Exercise brief -> Using the listing below, copy every line that mentions "Store".

Data for analysis ->
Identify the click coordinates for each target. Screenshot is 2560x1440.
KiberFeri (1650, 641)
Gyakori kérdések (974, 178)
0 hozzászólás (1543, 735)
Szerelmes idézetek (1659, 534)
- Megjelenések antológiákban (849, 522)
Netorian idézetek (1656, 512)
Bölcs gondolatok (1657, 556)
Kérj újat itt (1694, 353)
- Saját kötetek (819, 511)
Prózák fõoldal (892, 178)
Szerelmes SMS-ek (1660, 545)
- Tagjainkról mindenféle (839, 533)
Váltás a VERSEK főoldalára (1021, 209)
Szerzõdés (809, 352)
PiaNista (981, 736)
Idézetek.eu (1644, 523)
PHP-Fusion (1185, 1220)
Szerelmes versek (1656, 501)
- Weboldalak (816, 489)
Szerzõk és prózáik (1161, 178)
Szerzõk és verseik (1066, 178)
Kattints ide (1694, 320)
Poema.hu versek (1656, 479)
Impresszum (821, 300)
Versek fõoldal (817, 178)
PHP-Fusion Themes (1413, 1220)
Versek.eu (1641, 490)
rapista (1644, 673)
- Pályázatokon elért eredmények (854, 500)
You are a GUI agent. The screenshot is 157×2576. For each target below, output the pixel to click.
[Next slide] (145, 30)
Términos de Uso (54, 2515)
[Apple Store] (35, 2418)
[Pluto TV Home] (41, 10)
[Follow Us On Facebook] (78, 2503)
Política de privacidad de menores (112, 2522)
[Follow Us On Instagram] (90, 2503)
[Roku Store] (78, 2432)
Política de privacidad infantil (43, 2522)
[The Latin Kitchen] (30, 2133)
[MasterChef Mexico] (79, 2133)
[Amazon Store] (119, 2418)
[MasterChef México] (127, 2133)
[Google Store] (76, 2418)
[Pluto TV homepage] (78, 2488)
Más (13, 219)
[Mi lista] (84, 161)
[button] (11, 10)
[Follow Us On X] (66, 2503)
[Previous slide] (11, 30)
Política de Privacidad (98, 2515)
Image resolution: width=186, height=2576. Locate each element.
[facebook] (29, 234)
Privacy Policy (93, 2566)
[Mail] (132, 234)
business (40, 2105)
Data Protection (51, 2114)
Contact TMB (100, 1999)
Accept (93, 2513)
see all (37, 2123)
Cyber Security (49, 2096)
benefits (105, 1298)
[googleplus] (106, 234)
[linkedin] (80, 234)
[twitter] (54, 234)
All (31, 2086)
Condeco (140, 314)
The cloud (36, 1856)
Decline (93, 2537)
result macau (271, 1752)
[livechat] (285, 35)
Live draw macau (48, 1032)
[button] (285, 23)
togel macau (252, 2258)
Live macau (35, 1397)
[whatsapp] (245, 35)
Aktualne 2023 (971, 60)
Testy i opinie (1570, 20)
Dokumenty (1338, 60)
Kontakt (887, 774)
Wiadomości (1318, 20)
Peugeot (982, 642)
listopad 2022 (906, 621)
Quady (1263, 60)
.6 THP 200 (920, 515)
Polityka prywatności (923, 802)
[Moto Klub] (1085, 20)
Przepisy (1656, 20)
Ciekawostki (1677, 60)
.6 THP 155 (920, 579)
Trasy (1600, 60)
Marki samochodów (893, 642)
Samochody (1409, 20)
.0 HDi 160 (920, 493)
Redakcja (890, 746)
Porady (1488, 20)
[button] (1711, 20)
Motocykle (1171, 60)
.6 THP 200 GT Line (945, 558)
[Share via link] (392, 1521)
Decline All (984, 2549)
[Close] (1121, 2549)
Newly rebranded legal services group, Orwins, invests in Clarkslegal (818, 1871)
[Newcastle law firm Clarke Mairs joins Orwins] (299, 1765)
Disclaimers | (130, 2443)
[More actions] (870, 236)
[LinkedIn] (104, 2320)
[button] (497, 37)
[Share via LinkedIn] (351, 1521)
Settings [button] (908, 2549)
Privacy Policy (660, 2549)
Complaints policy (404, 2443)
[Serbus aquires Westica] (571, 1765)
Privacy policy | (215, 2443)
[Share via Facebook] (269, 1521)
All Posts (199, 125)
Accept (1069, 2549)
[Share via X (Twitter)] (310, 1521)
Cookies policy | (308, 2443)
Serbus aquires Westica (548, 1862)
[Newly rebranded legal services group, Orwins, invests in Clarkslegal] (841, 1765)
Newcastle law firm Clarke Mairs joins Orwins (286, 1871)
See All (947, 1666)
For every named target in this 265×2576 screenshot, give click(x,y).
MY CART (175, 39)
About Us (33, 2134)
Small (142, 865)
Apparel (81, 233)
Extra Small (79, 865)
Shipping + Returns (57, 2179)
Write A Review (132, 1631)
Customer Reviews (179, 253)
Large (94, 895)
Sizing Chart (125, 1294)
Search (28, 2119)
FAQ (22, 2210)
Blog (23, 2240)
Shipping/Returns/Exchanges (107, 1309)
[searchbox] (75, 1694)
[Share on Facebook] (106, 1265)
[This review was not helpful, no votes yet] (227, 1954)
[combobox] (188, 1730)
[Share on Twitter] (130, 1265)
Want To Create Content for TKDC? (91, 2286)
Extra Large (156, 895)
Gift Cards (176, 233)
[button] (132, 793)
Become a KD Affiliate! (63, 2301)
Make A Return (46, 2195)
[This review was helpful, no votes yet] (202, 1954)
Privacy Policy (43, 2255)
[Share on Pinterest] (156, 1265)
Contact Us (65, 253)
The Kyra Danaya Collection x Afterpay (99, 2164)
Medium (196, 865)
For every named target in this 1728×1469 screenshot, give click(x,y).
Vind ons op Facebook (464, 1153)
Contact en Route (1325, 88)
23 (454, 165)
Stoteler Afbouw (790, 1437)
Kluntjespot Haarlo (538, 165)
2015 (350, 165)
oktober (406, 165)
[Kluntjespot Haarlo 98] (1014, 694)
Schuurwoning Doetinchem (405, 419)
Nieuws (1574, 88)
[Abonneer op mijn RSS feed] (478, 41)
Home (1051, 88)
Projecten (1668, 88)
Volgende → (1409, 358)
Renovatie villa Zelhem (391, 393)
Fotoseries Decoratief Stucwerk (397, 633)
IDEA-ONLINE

Answer box ->
[Apple Store] (35, 2418)
[Roku Store] (78, 2432)
[Amazon Store] (119, 2418)
[Google Store] (76, 2418)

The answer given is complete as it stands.